_YOUR TASK:_ Duplicate the passage of the LlamaIndex tutorial from "## 3. Define" up to and including "name to coordinates.".

_SOURCE PASSAGE:_
------------------------------
# LlamaIndex Tutorial: Building AI Agents for Insurance

This tutorial introduces **LlamaIndex**, a framework originally focused on RAG but now with robust agent capabilities. LlamaIndex excels at connecting LLMs with data sources.

## What You'll Learn

1. LlamaIndex agents and tool concepts
2. Building Weather and Eligibility Agents
3. Sequential agent pipelines
4. DSPy Integration
5. MLFlow Tracking

## 1. Installation & Setup

In [None]:
# !pip install llama-index llama-index-llms-openai llama-index-agent-openai
# !pip install httpx beautifulsoup4 python-dotenv

In [None]:
import os
from dotenv import load_dotenv

load_dotenv()

api_key = os.getenv("OPENAI_API_KEY")
api_base = os.getenv("OPENAI_API_BASE", "https://api.openai.com/v1")
model_name = os.getenv("MODEL_NAME", "gpt-4o-mini")

# Set for LlamaIndex
os.environ["OPENAI_API_KEY"] = api_key

print(f"Model: {model_name}")

## 2. Core Concepts

LlamaIndex uses:
- **FunctionTool**: Wrap Python functions as tools
- **OpenAIAgent**: Agent that uses OpenAI function calling
- **ReActAgent**: Agent using ReAct pattern

In [None]:
from llama_index.llms.openai import OpenAI

# Create LLM
llm = OpenAI(
    model=model_name,
    api_key=api_key,
    api_base=api_base if api_base != "https://api.openai.com/v1" else None
)

# Test
response = llm.complete("What is 2+2?")
print(response.text)

## 3. Define Tools

In [None]:
import httpx
from bs4 import BeautifulSoup
from llama_index.core.tools import FunctionTool

def geocode_location(location: str) -> str:
    """
    Convert a location name to coordinates.
    
    Args:
        location: Address or place name
    
    Returns:
        String with location and coordinates
    """
------------------------------
Collected data entries:
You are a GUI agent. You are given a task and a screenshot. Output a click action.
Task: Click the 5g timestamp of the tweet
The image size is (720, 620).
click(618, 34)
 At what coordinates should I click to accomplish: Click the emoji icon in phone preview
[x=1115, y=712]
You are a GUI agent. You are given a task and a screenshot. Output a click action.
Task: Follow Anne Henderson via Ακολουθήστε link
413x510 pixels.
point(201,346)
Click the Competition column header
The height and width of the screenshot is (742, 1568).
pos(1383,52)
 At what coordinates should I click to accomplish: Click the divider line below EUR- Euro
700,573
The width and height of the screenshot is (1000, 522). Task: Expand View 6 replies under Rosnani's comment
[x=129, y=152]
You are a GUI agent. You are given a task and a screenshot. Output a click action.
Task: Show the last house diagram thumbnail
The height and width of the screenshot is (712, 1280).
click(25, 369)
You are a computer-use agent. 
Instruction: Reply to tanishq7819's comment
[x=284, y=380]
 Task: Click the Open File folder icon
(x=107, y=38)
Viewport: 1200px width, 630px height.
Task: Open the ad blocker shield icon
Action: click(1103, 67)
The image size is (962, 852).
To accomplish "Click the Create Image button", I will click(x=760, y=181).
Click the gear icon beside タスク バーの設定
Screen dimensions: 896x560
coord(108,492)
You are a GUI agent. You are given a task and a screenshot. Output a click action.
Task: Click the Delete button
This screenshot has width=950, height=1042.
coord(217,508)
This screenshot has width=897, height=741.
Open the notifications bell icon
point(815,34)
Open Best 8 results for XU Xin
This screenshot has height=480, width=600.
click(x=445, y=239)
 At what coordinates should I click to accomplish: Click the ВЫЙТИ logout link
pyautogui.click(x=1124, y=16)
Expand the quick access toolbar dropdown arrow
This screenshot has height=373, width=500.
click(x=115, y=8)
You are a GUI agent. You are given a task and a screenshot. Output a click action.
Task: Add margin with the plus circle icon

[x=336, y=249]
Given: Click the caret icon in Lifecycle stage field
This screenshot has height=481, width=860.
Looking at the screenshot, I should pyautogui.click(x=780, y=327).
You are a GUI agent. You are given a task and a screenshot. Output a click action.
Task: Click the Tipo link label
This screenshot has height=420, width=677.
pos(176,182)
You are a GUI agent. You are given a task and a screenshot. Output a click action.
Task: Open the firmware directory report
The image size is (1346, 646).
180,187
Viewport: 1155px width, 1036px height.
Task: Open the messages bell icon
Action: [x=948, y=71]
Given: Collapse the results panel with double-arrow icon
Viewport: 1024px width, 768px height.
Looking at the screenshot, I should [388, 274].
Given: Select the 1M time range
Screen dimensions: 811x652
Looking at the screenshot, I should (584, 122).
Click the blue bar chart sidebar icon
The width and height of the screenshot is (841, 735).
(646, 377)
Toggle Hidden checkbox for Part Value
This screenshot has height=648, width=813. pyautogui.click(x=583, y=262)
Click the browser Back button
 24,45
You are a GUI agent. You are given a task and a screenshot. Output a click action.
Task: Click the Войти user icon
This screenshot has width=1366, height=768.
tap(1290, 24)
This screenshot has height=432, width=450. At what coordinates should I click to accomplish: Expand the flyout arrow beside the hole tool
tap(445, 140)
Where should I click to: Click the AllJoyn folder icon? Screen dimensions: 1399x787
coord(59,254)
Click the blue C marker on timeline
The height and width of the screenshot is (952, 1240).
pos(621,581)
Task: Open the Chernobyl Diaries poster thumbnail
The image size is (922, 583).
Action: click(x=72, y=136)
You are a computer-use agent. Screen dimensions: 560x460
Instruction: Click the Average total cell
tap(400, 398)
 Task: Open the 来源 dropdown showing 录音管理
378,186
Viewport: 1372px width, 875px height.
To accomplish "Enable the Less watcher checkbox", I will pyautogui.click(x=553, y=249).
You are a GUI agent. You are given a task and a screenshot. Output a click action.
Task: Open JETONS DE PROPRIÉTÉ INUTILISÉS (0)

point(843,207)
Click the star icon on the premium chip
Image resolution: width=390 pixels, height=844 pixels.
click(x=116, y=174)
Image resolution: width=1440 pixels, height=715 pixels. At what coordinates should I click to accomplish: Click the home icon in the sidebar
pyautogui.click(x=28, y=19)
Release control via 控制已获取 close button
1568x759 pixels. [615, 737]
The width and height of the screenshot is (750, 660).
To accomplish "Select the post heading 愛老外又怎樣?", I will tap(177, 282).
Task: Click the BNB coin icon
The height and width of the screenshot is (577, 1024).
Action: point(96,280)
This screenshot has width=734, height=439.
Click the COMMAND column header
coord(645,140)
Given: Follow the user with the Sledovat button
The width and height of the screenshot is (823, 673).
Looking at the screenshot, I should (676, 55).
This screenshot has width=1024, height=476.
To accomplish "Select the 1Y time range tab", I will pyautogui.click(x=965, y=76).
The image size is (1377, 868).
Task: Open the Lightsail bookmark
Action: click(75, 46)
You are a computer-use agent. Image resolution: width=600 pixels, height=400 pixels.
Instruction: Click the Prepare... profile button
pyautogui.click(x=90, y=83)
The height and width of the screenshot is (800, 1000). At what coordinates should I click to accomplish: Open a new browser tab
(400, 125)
------------------------------
_ANSWER SPACE:_
## 3. Define Tools

In [None]:
import httpx
from bs4 import BeautifulSoup
from llama_index.core.tools import FunctionTool

def geocode_location(location: str) -> str:
    """
    Convert a location name to coordinates.